ALTERNATIVE SPLICING OF CONTRACTILE PROTEIN GENES

收缩蛋白基因的选择性剪接

• 批准号: 3157780
• 负责人: Bernardo Nadal Ginard
• 金额: $ 12.03万
• 依托单位: BOSTON CHILDREN'S HOSPITAL
• 依托单位国家: 美国
• 财政年份: 1986
• 资助国家: 美国
• 起止时间: 1986-01-01 至 1990-12-31
• 项目状态: 已结题
• 来源: https://reporter.nih.gov/project-details/3157780
• 关键词: developmental genetics; gene expression; genetic transcription; messenger RNA; nucleic acid sequence; sarcomeres; striated muscles

Alkali myosin light chain (MLC1/3), Alpha-tropomyosin (Alpha-TM) and troponin T (TNT) are three genes expressed in sarcomeric muscles. Each one of these genes generates multiple mRNAs, each coding for a different protein isoform, by a process of alternative splicing. In the case of the MLC1/3 gene, two alternatively spliced mRNAs (coding for MLC1 and MLC3, respectively) are produced from two different and overlapping transcriptional units whose promoters are located 10kb apart but terminate at the same poly A addition site. The Alpha-TM gene produces a minimum of three difference mRNAs that are alternatively spliced at both the 5' and 3' ends. It is possible that the conformation of primary transcript with differences at either the 5' end, the 3' end or both, is responsible for the splice site selection that determines the alternative splicing pathways. Troponin T on the other hand, produces a minimum of 10 different mRNAs, with the potential to generate up to 64, with identical 5' and 3' ends by alternative splicing of internal exons from a unique primary transcript. Since the expression of these different TNT mRNA isoforms is developmental and tissue-specific, it is likely that cell-specific diffusable factors are involved in the regulation of the splicing pathways of this single primary transcript. The specific aims of this proposal are three fold: 1) To determine the relative role of the structure of primary transcripts and putative trans-acting factors in the production of regulated alternative splicing pattern in muscle cells. 2) Using specific gene constructs, to determine the cell and/or gene-specificity of the trans-acting factors involved in alternative splicing by studying their expression in muscle and non-muscle cells. 3) To initiate the characterization of these factors using in vitro and in vivo splicing systems.

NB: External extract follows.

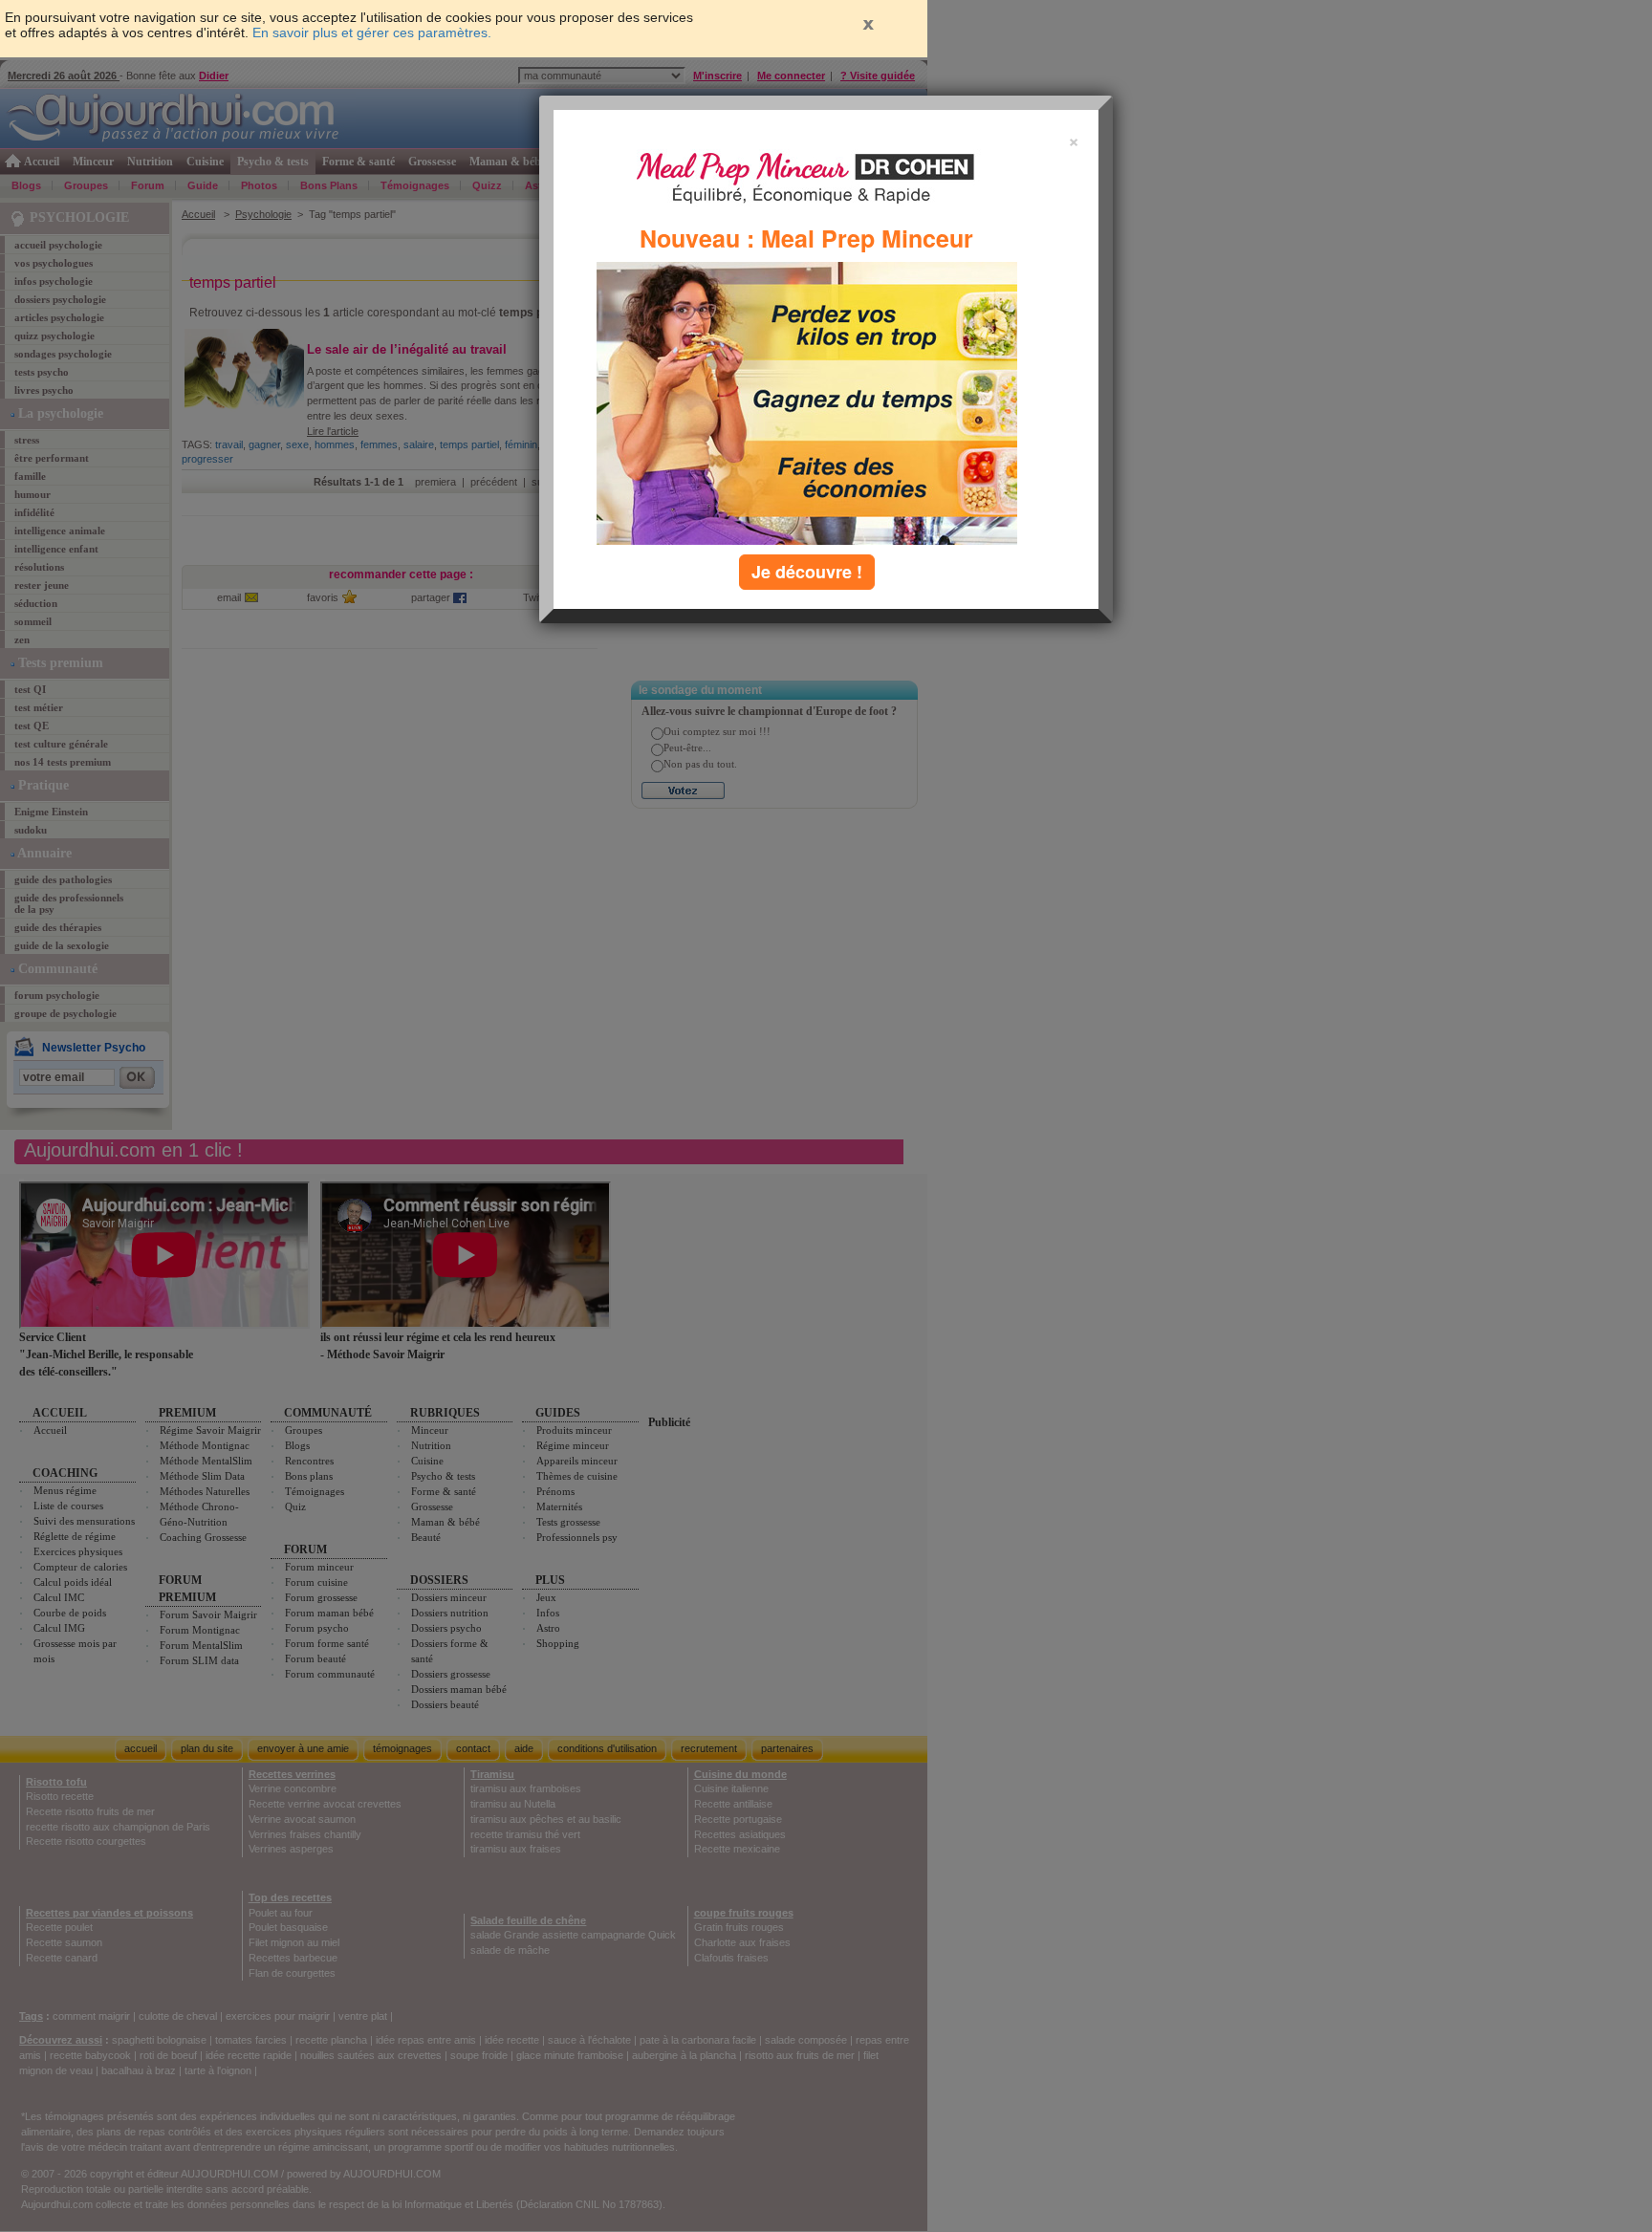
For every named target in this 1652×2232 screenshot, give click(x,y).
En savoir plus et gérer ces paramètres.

碱性肌球蛋白轻链（MLC 1/3）、α-原肌球蛋白（Alpha-TM）和 肌钙蛋白T（TNT）是在肌节肌肉中表达的三种基因。 每一个 这些基因中的每一个产生多个mRNA，每个mRNA编码不同的 蛋白质异构体，通过选择性剪接的过程。 的情况 MLC 1/3基因，两个选择性剪接的mRNA（编码MLC 1和MLC 3， 分别）是由两个不同的和重叠的 启动子相隔10 kb但终止于 在相同的聚腺苷酸添加位点。 Alpha-TM基因至少产生 在5'和3'端都选择性剪接的三种不同mRNA， 形接头. 初级转录本的构象可能与 在5'端、3'端或两者的差异，负责 剪接位点的选择决定了可变剪接 途径。 另一方面，肌钙蛋白T产生至少10种不同的 mRNA，具有产生多达64个的潜力，具有相同的5'和3'端， 通过选择性剪接内部外显子从一个独特的初级 成绩单。 由于这些不同的TNT mRNA亚型的表达， 发育和组织特异性，很可能是细胞特异性 扩散因子参与剪接途径的调节 这份原始记录 该提案的具体目标有三个方面：1）确定 初级转录本和假定转录本结构的相对作用 调节可变剪接产生中的反式作用因子 在肌肉细胞中的模式。 2)使用特定的基因结构，以确定 参与的反式作用因子的细胞和/或基因特异性 通过研究它们在肌肉和非肌肉中的表达， 细胞 3)使用体外方法开始表征这些因子 和体内剪接系统。